Efficient reactivity of LaCu0.5Co0.5O3 perovskite intercalated montmorillonite and g-C3N4 nanocomposites in microwave-induced H2O2 catalytic degradation of bisphenol A

Abstract A series of new layered composite catalysts LaCu0.5Co0.5O3-MMT0.2/CNx (x = 0.025, 0.075, 0.125) were prepared by montmorillonite (MMT) and g-C3N4 (CN) in situ intercalation of B-site double perovskite. The experimental results showed that the appropriate MMT and CN loading of LaCu0.5Co0.5O3-MMT0.2/CN0.075 were beneficial to the increase of catalytic performance because of perovskites were evenly distributed between the layers of MMT and CN and effectively avoided the loss of active components.
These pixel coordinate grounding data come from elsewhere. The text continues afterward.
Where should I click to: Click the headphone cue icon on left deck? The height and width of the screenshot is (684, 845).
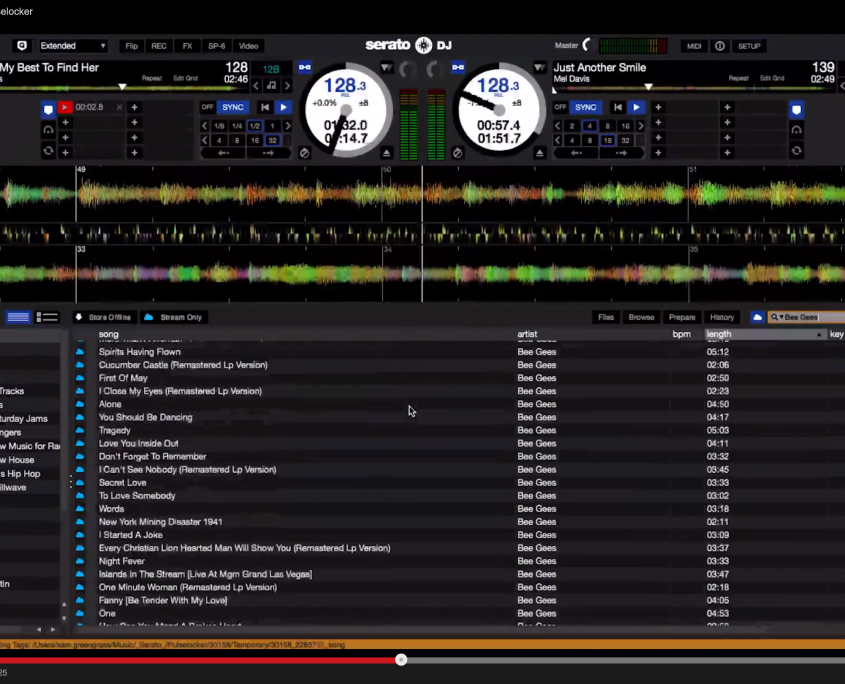pyautogui.click(x=47, y=129)
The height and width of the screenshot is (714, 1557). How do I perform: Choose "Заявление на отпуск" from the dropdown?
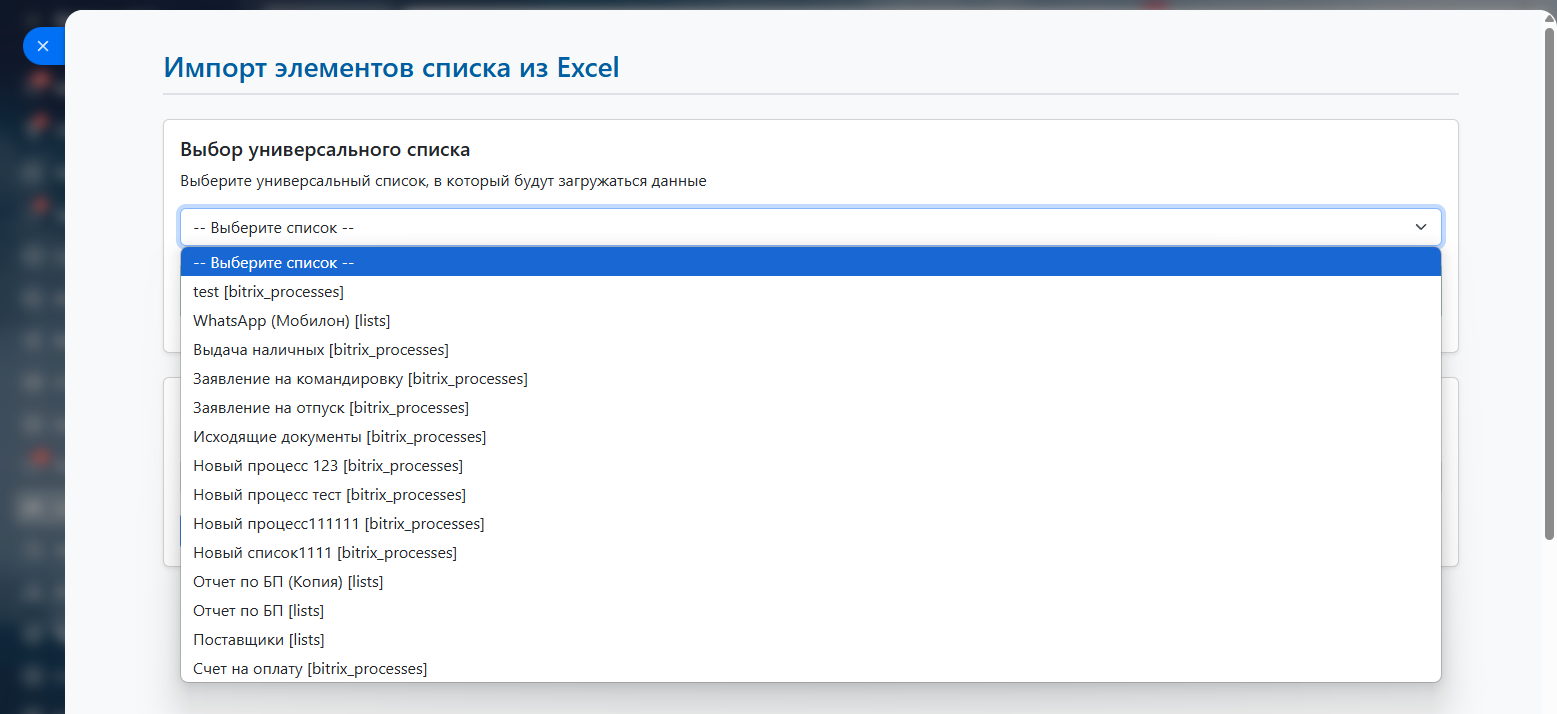coord(330,408)
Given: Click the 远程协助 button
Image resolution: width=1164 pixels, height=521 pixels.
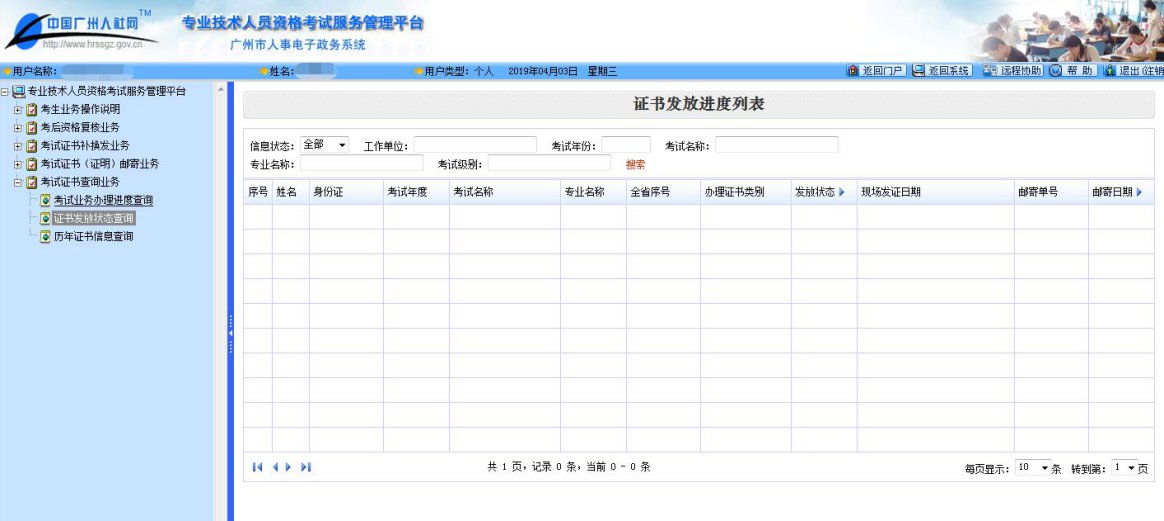Looking at the screenshot, I should click(x=1012, y=71).
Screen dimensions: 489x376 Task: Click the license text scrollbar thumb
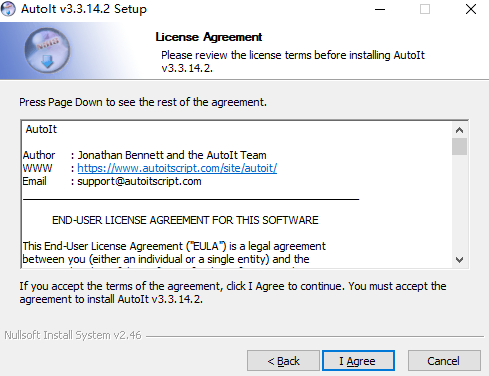coord(459,146)
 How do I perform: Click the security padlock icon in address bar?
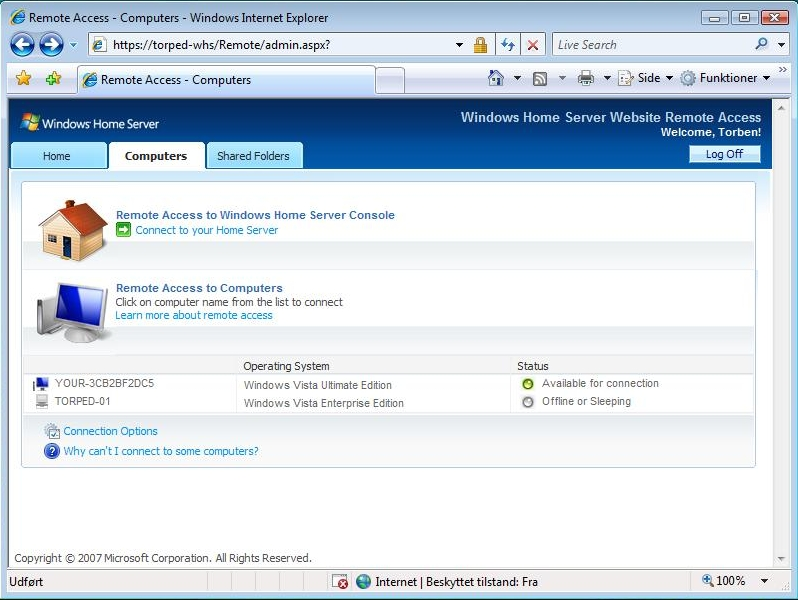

The sample had a smaller particle size distribution, a larger specific surface, a higher ratio of Oads/Olatt and excellent microwave absorption capabilities. The removal rate reached 98.7% in 6 min under optimal conditions with catalyst dosage of 9.5 g/L, H2O2 dosage of 350 μL, pH of 4, MW power of 500 W, and bisphenol A (BPA) concentration of 50 mg/L. LCCOM0.2/CN0.075 also showed good reusability with a degradation efficiency of 95.7% even after the 5th cycle. And the microwave-catalyzed degradation followed pseudo first-order kinetics. Combining relevant characterization and experimental results of free radical capture, possible reaction mechanisms were discussed. The surface active sites of the catalyst can be excited by microwaves to produce oxidized free radicals, thereby degrading bisphenol A through electron-hole transport.